Jay quickened his pace. He wasn’t scared of the dark; he depended on it. Jay did some of his best work at night. He’d never get used to the way the island felt in the darkness, though. Jay picked up on it most when everyone else was asleep, and he could see the world around him clearly, for what it was. He could see that this town and this island and these bare trees and these broken shutters were his life, no matter what other life his father and his peers had known. There was no glory here. No magic and no power, either. This was it—all they would ever have or be or know.
No matter what Mal thinks.
Jay kicked a rock across the crumbling cobblestones, and an irritated cat howled back at him from the shadows.
She’s so full of it.
Mal wouldn’t admit it—their defeat—especially not when she was in a mood like tonight. Mal was so stubborn sometimes. Practically delusional. In moments like these, Jay had clearly seen the effects of a raised-by-a-maniacal-villain upbringing. He couldn’t blame Mal for not wanting to tell her mother no—nobody would—but really, there was no way that Maleficent’s scepter was somewhere on the Isle of the Lost, and even if it was, Jay and Mal would never find it.
Jay shook his head.
Eye of the Dragon? More like, Eye of Desperation.
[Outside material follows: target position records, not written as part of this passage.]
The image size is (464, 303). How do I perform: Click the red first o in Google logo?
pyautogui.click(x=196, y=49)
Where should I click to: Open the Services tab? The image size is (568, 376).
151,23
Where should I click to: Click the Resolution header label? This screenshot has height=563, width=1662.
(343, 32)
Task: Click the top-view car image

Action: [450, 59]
That raven is bonkers, probably from being frozen for twenty years.
He shrugged and rounded the corner to his own street. He tried to forget about it, half-expecting (and half-hoping) Mal would probably do the same. She had her whims, but they never seemed to last. That was the good thing about Mal; she would get all worked up about something, but totally drop it the next day. They got along because Jay had learned to just ride out the storm.
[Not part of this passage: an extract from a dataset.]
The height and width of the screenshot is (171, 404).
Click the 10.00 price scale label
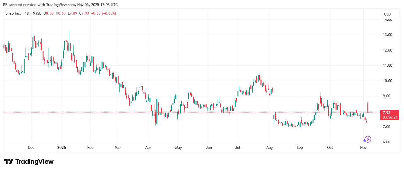pyautogui.click(x=387, y=81)
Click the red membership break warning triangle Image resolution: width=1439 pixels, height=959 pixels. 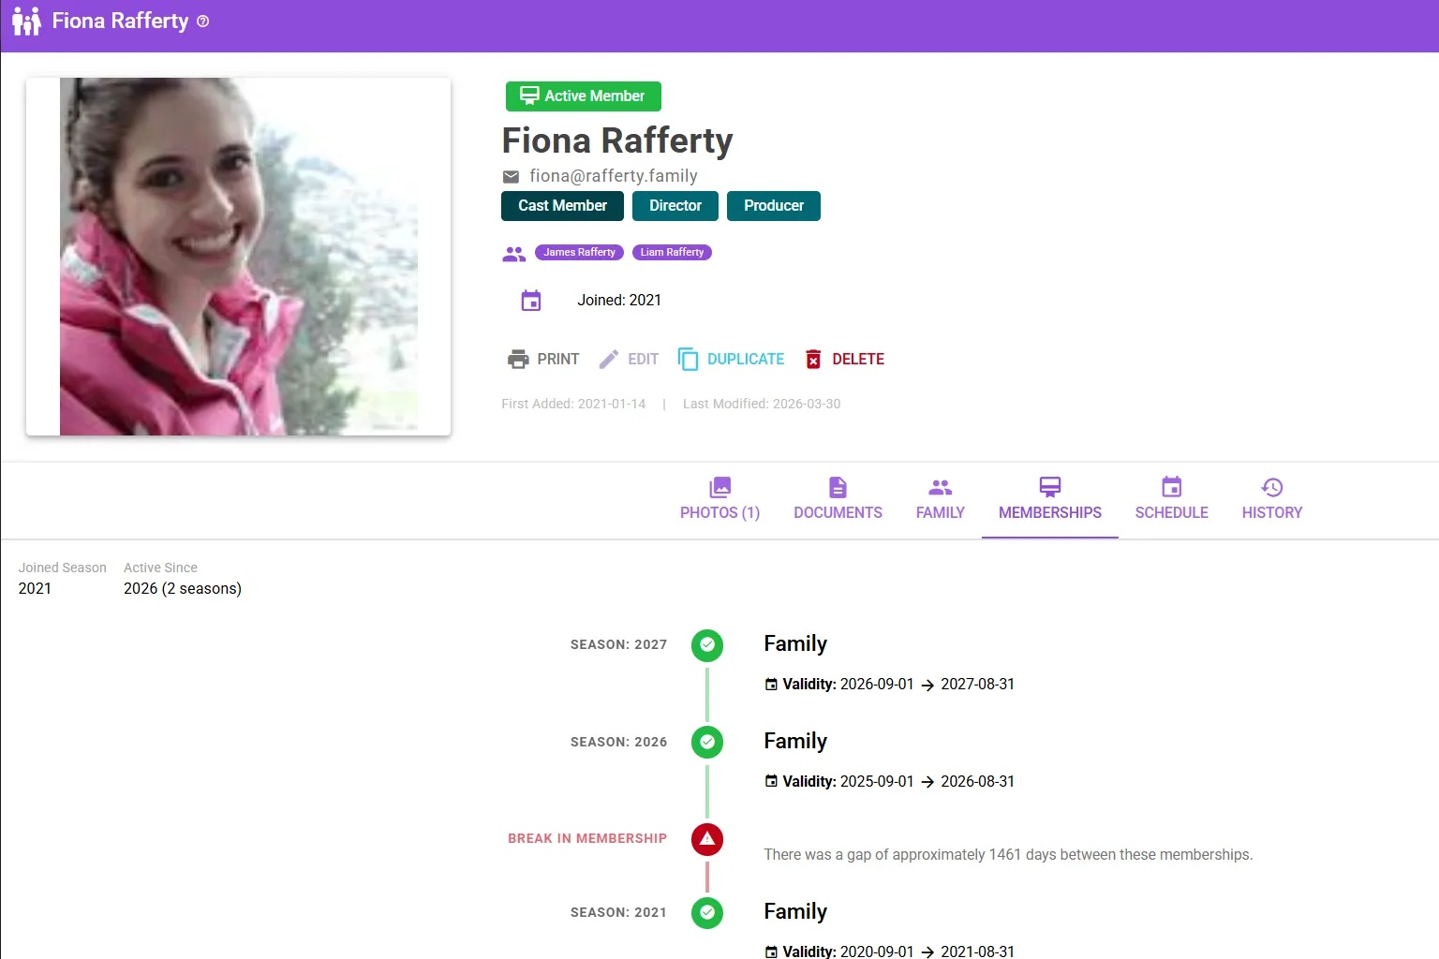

When he finally made his way through the last of the puzzle of stolen locks, chains, and deadbolts that guarded his own house (thieves being the most paranoid about burglary), he pushed the rotting wooden door open with a creak and crept inside.
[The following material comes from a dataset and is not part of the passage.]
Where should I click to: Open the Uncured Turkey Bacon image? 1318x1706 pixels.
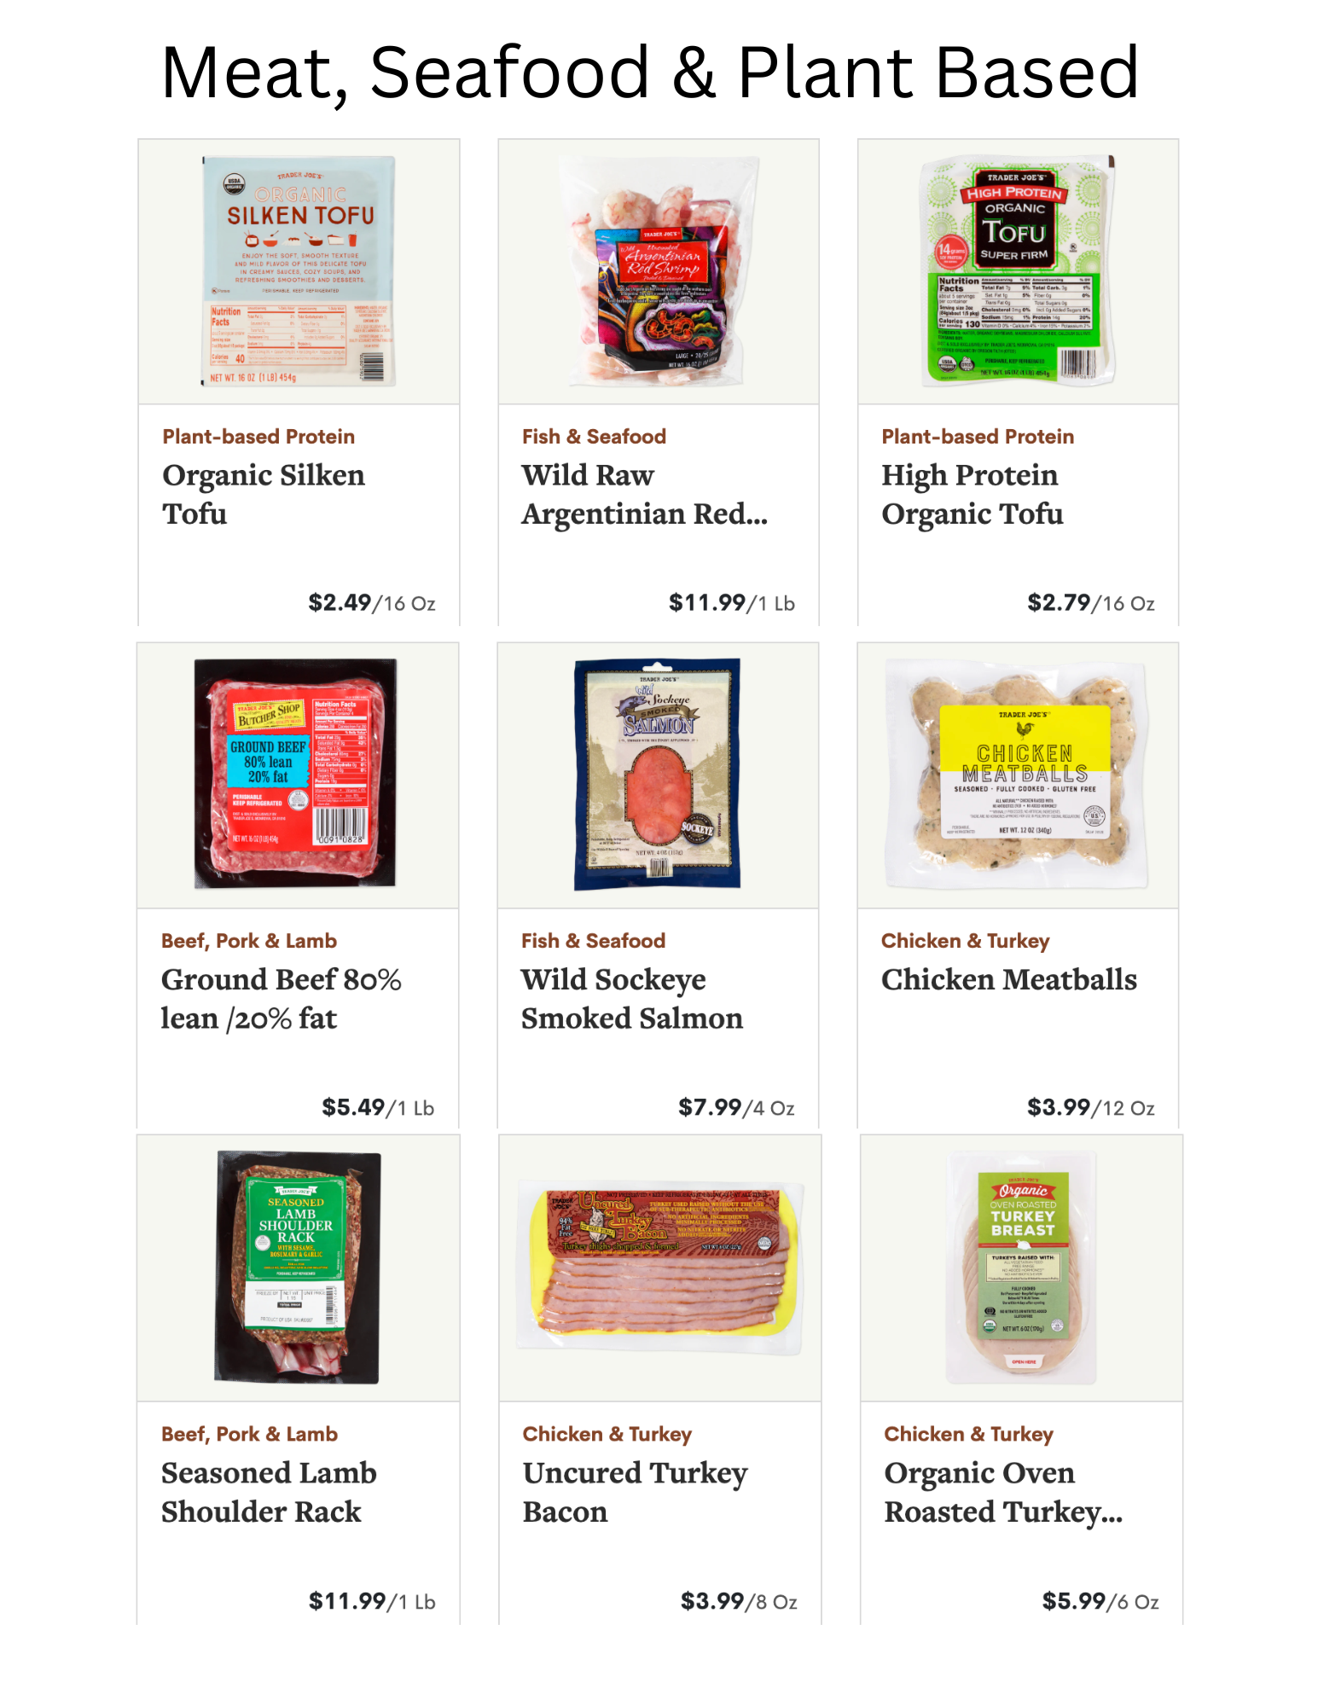[660, 1268]
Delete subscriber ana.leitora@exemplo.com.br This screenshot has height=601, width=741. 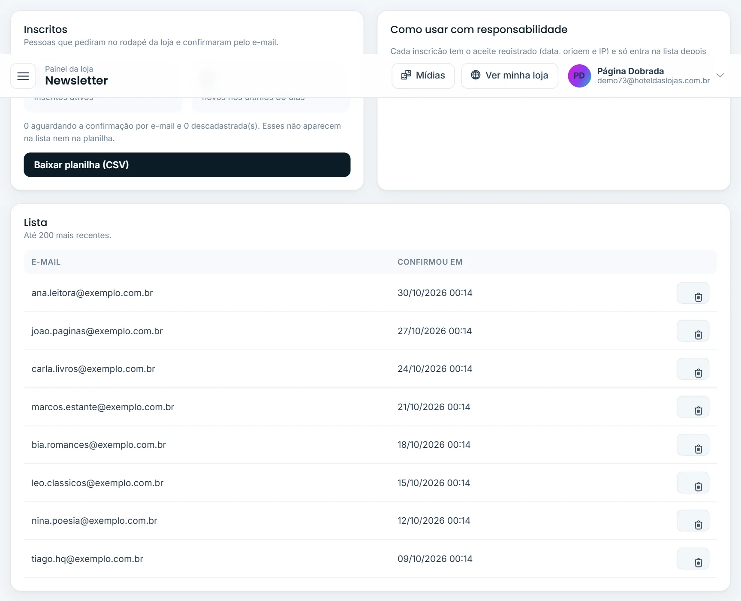(693, 293)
One foot at a time. Shift your body weight as you step. Stick close to the wall….
“Jay? Is that you?”
Crap.
His father was still awake, cooking eggs, his faithful parrot, Iago, on his shoulder. Was Jafar worried about his only son being out so late? Was he worried about where he’d been, or who he’d been with, or why he hadn’t come home until now?
Nah. His father had only one thing on his mind, and Jay knew exactly what it was.
“What’s tonight’s haul?” Jafar asked greedily, as he set his plate of food down on the kitchen table, next to a pile of rusty coins that passed for currency on the island. The table was where Jafar practiced his favorite hobby: counting his money. There was a good-sized pyramid of coins on the table, but Jay knew it wouldn’t satisfy Jafar’s greed.